Depois de algumas palestras sobre o assunto, decidi compilar um pouco do que vinha falando sobre o assunto por aí em um post único que pode ser mais elucidativo para aqueles que têm dúvida no assunto. O roteiro envolve um pouco sobre Web 2.0 (já estou um pouco cansado de falar sobre isso), técnicas para escolha de framework e desenvolvimento propriamente dito e um pouco do que acredito ser o futuro da rede.

Antes de começar, algumas das referências que considero das mais importantes sobre o assunto:

Me lembro que quando comecei a falar de Web 2.0, mais precisamente numa palestra no ESLIF em 2007 se não me engano, quase ninguém sabia do que se tratava o termo. Havia na época uma corrente que tentava difundir Web 2.0 como AJAX (que se revelou não ser a solução mágica que todos acreditavam) e acreditava-se ser uma mudança técnica. O termo já era bastante difunido no exterior e Tim O’Reilly já havia se tornado quase um mito, mas a divulgação no Brasil era baixa. Contudo, houve um evento em São Paulo que parece ter sido um divisor de águas. A partir dele foi criado um Buzz em torno do tema e a divulgação evoluiu rapidamente. Ainda acho a melhor definição a que encontrei nessa notícia:

Web 2.0 é uma série de aplicações que propiciam e potencializam a formação de redes sociais digitais. Redes sociais são coletivos de pessoas e agentes que interagem direta ou indiretamente entre si e constroem certos padrões recorrentes de relacionamento e comportamento.

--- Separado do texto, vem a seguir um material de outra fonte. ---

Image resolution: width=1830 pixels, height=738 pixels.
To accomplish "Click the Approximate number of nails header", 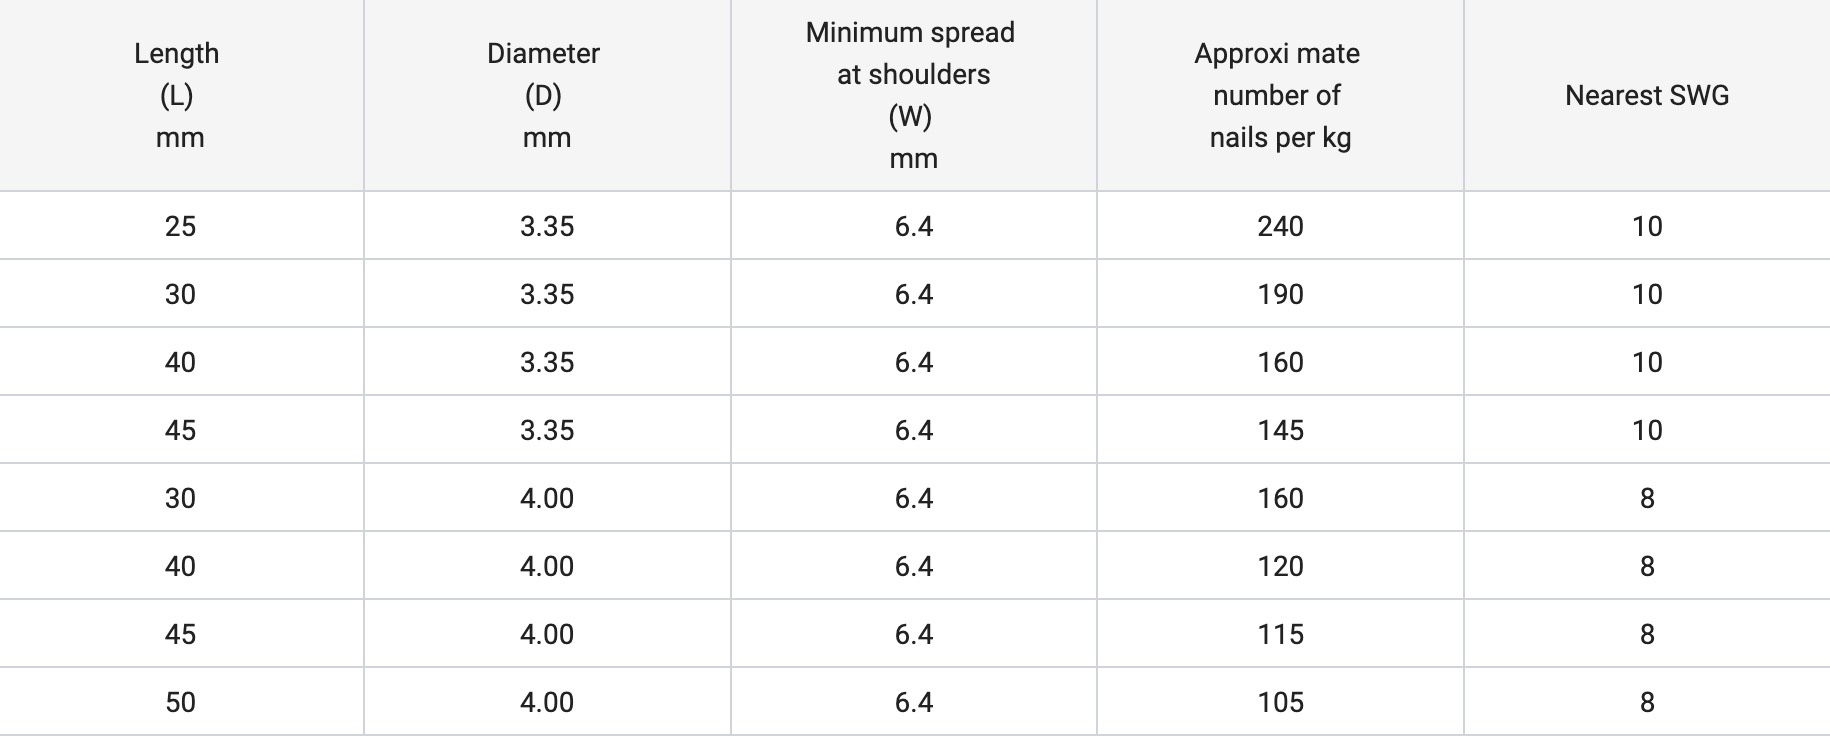I will click(1278, 95).
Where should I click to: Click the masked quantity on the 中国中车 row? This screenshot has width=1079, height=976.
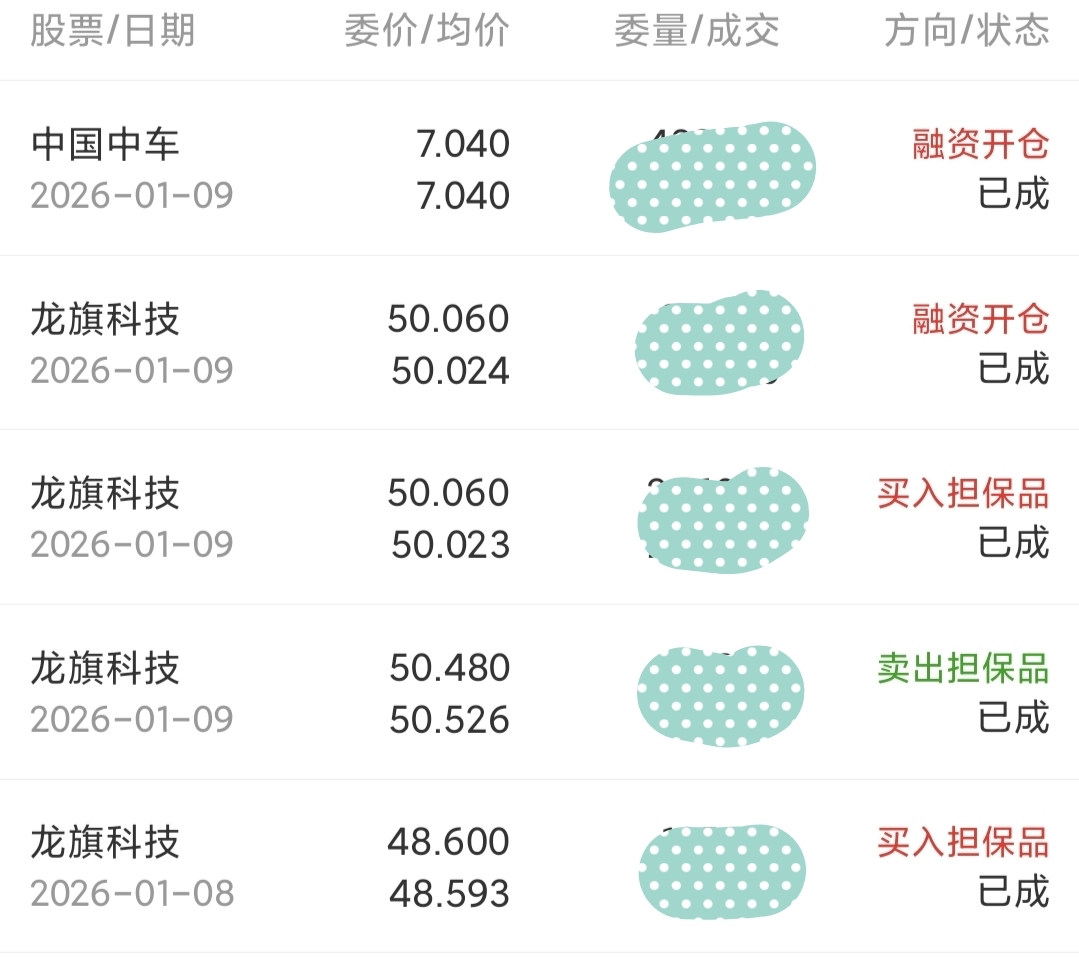pyautogui.click(x=712, y=177)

Ou seja, a mudança é comportamental e não técnica. Obviamente, surgiram tecnologias que potencializaram essas mudanças, mas foi um movimento que empurrou a tecnologia. Podemos dizer que um dos fatores que potencializou a mudança foi a queda no preço dos recursos computacionais, gerando a tão falada computação em nuvem, mas esse é tema para um outro post. Do lado do desenvolvedor, que é o objetivo do post, a mudança conceitual foi como tornar a gerência do conteúdo mais fácil por parte do usuário.

Se voltarmos aos primórdios da Internet, principalmente no Brasil, os principais portais sempre foram derivados de outras mídias e grupos midiáticos. O primeiro grande portal do Brasil foi o UOL (Universo Online) que começou como a simples republicação do conteúdo da Folha de São Paulo na Internet. Nesse ponto, os responsáveis por alimentar o conteúdo eram normalmente jornalistas contratados para aquilo. Aliás, mesmo com toda a mudança conceitual, essa é uma prática que permance até os dias de hoje.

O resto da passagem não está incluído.